CIHR and the Social Sciences and Humanities Research Council (SSHRC) selected Canada Graduate Scholarship recipients whose works align with the research areas championed by Nelson Mandela, including children's health. Jordana Waxman was selected and awarded $105,000 over three years to continue her research at York University's Opportunities to Understand Childhood Hurt (OUCH) Lab.
"I am very honoured and grateful that CIHR recognized me as a student conducting research in child health, an area that Nelson Mandela championed and tirelessly supported."

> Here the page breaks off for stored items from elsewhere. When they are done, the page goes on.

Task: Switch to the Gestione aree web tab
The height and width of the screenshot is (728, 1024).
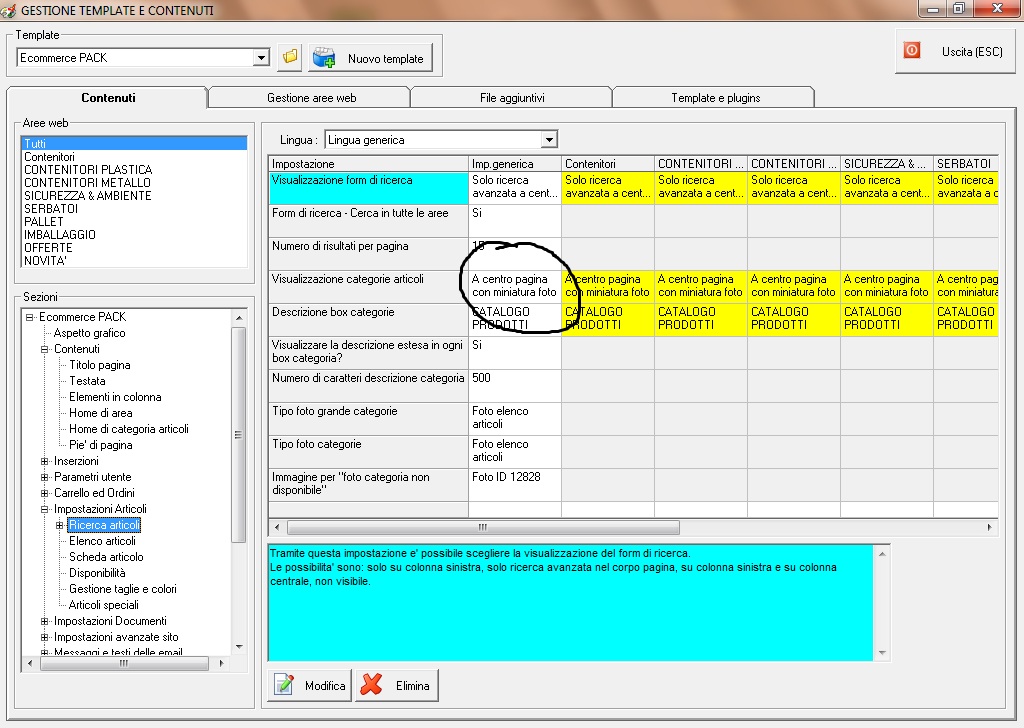Action: [311, 98]
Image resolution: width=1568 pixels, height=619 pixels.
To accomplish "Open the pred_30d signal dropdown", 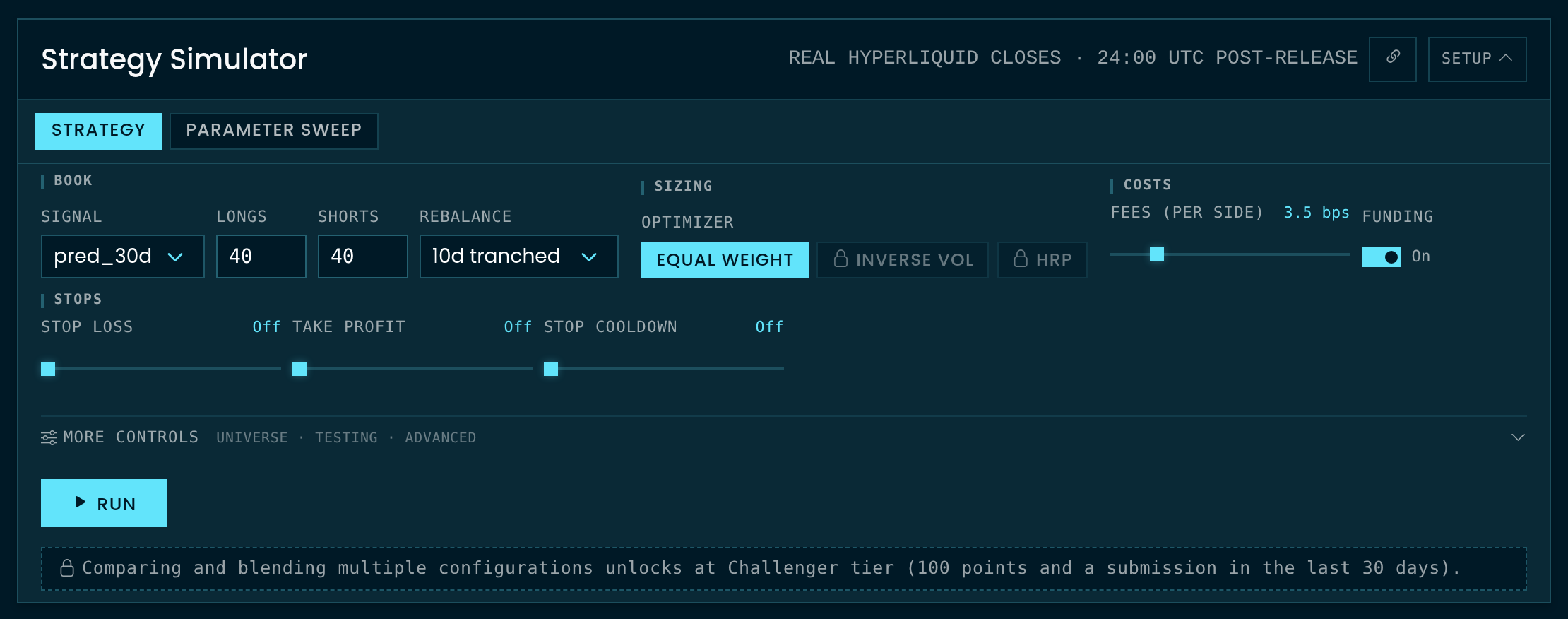I will [122, 257].
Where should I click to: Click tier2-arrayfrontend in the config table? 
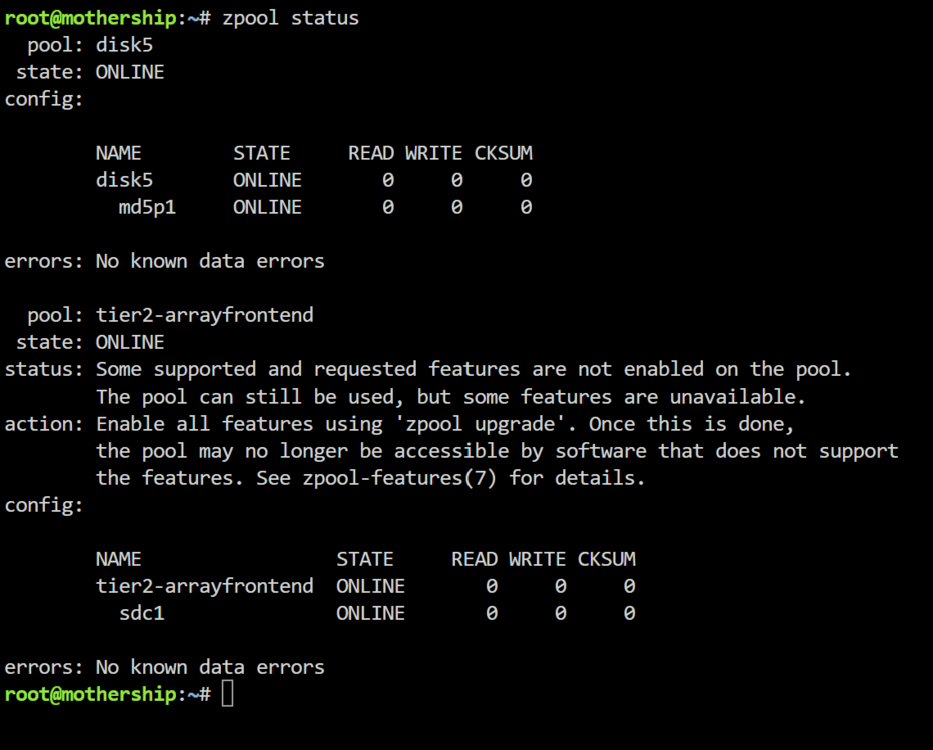click(x=205, y=586)
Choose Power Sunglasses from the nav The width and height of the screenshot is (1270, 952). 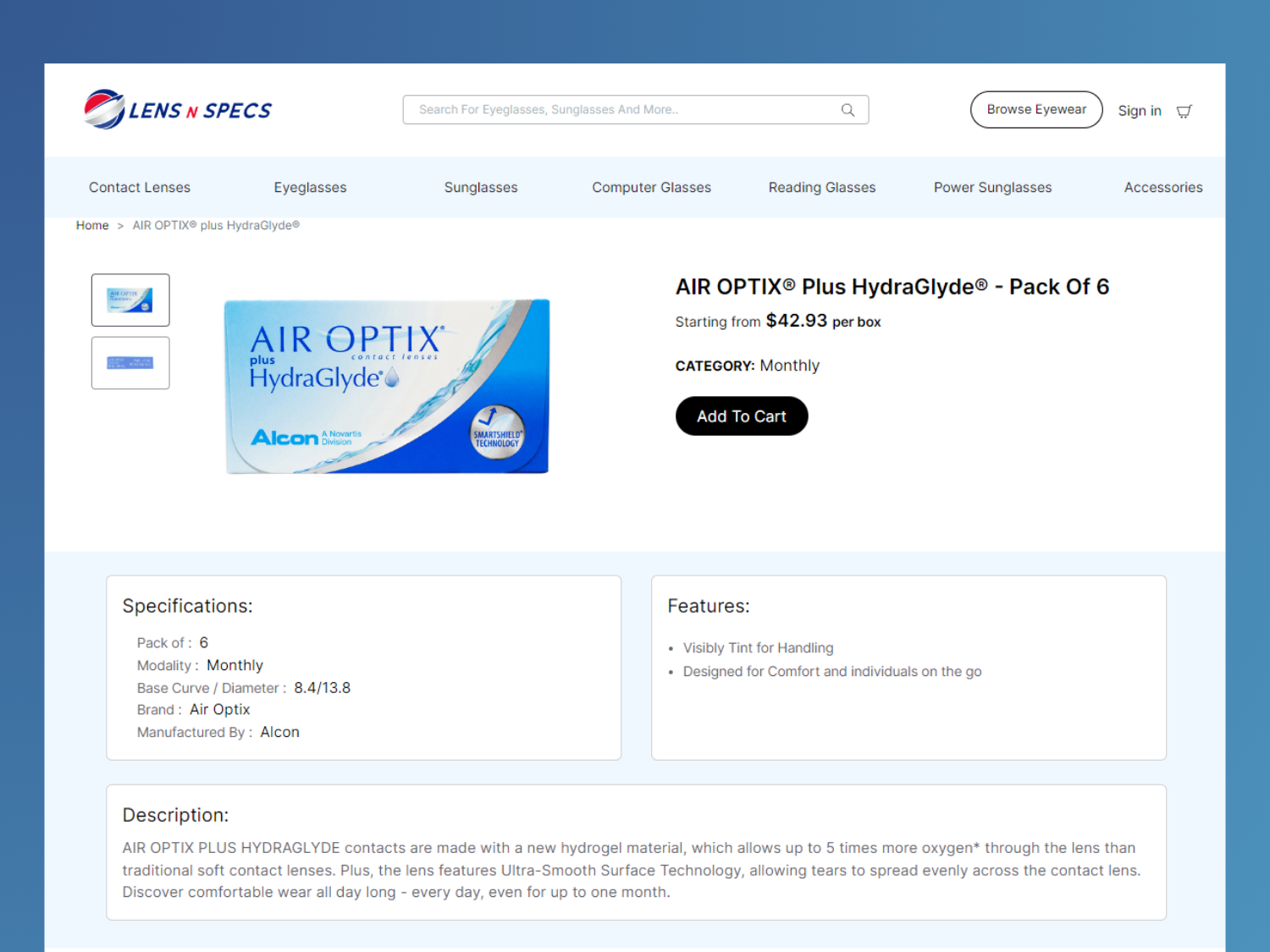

Setting the standards for measuring infant pain
Jordana Waxman, York University
Photo courtesy of York University.
For her master's thesis, Waxman conducted a systematic review of existing research on physiological responses to painful procedures and discovered that there are presently no methodological standards for how physiological pain responses are measured in healthy infants outside of the first year of life. What is the expected heart rate of a healthy infant undergoing a painful procedure? Could a standard measurement help predict future health in infants whose heart rates deviate from the standard?
Waxman will focus her research on infants at their 12-, 18- and 24-month vaccinations. The first part of her study will look at how infants respond to pain, both behaviourally and physiologically, using brand new technology that aligns both types of data.
Next, in the OUCH lab, her team will examine how these findings relate to cognitive development and broad infant mental health indicators such as negative affect regulation, temperament, language and motor development at the end of the second year of life. Her team will simultaneously examine how caregiver and infant interactions within the primary care setting can predict broad infant mental health outcomes.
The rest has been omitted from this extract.